Alright, we covered a mine, looked at a rock and enjoyed some home-made Dilbert cartoons. If this isn't heaven, I don't know what is. Something feels wrong though. This blog was founded on the principles of asking the hard questions, thoroughly researching the hard answers, and generally being bored at work. Is it a coincidence that these qualities also define the late 19th century prospector? Possibly. In fact, it almost certainly is, as I'm not sure why I'm typing any of this. For the sake of segwaying into what I wanted to talk about, I feel that in honor of the prospectors to whom we can trace much of today's modern mining and spitting technique, let us look at yet another town in which they lived.



First and foremost, today's town isn't in Utah. In fact, if you go looking around Utah for a ghost town named Calico, your efforts will be wasted and you will end up mocked and penniless.
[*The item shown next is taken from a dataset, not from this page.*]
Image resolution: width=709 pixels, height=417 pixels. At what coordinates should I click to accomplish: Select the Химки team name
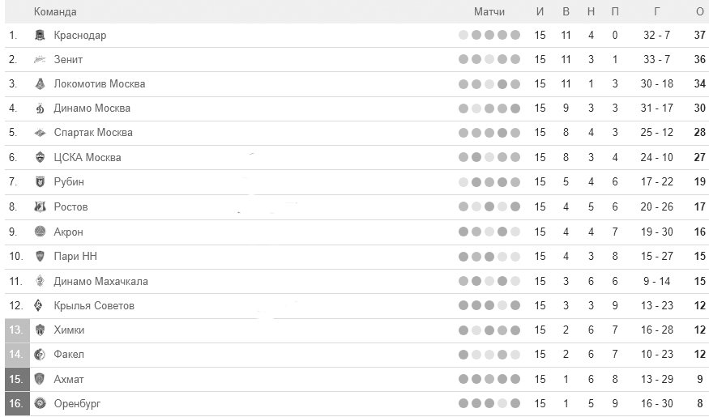click(69, 330)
It will be like Jr. High all over again.

Calico, my friends, is in California. It's a small, sparsely populated state owned by Kobe Bryant.



Look at that! There's something crazy going on with that prospector's head! It looks like a Salvadore Dahi painting! You can tell how great a ghost town is going to be by how crazy the sign to it is. That's what I always say. And so should you.

Calico is located in southern California, or "So Cal" as I like to say. I'm going to have to make a new map. Here, let me whip one up....



There. As we can see, Calico is nowhere in Utah. What's more, we can see from that map that Calico is "This way". A good map is an internet geologist's best friend. And frequently their only friend. But let's be serious here for a moment. Calico is yonder....




If you've ever driven to San Diego (or heaven forbid, Los Angeles), then chances are you have passed right by this place. You can even see it from the I-15!



Subtlety is the hallmark of a great ghost town. One day, when I'm officially recognized as the greatest person ever, there will be "Scott" emblazoned on the hills behind Holiday. And also Holiday will be declared a ghost town because the greatest thing to ever come out of it will already have happened. Also because the median age group there is currently 103. I wrote this entire paragraph so I could use the word "emblazoned". Anyway, let's get back to Calico.

Calico's humble beginnings took place waaaay back in 1875. A man named Lee was wanding around the hills and discovered a ledge that was filled with sweet sweet silver. Lee made a claim, but then was likely killed by Indians. Something happened to him anyway. That event seems to have been enough to discourage even the most hardy of prospectors, and the region remained prospector free until 1880. A that point however, everything changed.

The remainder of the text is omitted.